En uno de los capítulos, Al principio había mujeres blancas, Zakaria pone el foco en ese complejo, cuya aparición sitúa en el era colonial. Y aborda un asunto apasionante. En el siglo XIX  los roles de género y los privilegios masculinos constreñían la libertad de las mujeres en sus países de origen, “así pues partir a las colonias ofrecía a estas una vía de escape únicas. Allí en la India, en Nigeria, gozaban de una significativa ventaja, el privilegio blanco, a pesar de que seguían están subordinadas a los hombres blancos, se las consideraba superiores por raza a los sujetos colonizados lo que les daba mas poder y mas libertad”. 

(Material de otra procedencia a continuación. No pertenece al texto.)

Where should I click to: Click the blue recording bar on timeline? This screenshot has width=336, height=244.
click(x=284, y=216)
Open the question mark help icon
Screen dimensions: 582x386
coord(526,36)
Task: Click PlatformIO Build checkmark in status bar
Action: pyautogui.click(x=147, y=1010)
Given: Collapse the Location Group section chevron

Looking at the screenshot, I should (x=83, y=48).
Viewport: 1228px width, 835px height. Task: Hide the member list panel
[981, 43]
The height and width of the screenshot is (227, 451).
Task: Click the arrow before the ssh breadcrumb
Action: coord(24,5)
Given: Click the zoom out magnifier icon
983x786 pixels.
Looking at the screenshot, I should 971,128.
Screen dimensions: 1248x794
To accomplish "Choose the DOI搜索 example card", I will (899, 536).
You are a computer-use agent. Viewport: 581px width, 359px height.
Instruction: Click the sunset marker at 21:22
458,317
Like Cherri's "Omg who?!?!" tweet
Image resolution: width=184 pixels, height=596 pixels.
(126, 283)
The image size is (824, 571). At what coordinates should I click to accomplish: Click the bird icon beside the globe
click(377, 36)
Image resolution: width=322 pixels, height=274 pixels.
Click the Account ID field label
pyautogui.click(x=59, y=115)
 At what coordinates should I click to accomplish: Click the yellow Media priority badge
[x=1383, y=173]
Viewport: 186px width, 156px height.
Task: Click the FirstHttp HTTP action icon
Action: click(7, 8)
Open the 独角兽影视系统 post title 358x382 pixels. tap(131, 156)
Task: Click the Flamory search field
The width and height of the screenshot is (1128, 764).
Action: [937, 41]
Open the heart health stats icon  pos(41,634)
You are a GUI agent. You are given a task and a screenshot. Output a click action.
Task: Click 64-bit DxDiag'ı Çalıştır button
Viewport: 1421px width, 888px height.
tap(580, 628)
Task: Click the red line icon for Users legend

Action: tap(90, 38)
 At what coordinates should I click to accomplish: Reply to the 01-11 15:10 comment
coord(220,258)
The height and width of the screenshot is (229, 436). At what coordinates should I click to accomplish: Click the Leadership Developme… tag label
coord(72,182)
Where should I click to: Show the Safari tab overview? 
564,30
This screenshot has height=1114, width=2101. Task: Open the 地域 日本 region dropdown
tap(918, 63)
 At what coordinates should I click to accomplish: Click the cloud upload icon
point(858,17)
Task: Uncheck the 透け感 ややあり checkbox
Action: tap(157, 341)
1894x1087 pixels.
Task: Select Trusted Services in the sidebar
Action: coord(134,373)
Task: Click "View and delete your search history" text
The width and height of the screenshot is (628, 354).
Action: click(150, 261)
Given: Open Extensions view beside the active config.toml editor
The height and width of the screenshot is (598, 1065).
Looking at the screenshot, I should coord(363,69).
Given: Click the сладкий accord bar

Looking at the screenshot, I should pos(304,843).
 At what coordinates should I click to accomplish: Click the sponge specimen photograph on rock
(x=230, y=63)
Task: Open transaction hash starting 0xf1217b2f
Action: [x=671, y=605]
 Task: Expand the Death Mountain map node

En este país soy una persona”, escribió a sus padres en 1902, la aventurera y polifacética británica Gertrude Bell, desde Monte Carmelo, en Haifa. En su país natal todo era fracaso, no había encontrado marido, etc. Pero “en el exótico Oriente había sitio de sobra para las señoritas londinenses que habían envejecido y quedado fuera del mercado nupcial”.  Ningún hombre marrón podía controlarla ni cuestionarla cuando recorría los bazares ataviada con su sombrero de paja y sus blancos vestidos ni castigarla por montar a caballo como un hombre.  Bell, curiosamente, se opuso tiempo después al sufragio femenino. 

Casi 50 años antes de que Gertrude Bell llegase a las colonias, las mujeres indias ya habían creado organizaciones de corte reformista, exclusivas para mujeres, y en la década de 1870 las indias publicaban sus propias revistas. Traducían  textos literarios del inglés y de otros idiomas europeos a lenguas locales y hablaban activamente  sobre su propio papel subordinado en la sociedad. En 1882 la India contaba con 2.700 instituciones educativas y 15 centros de formación para maestras. A partir de la década de 1890 las mujeres indas se licenciaban en centros de educación superior y en universidades y presionaban por lograr más oportunidades educativas. 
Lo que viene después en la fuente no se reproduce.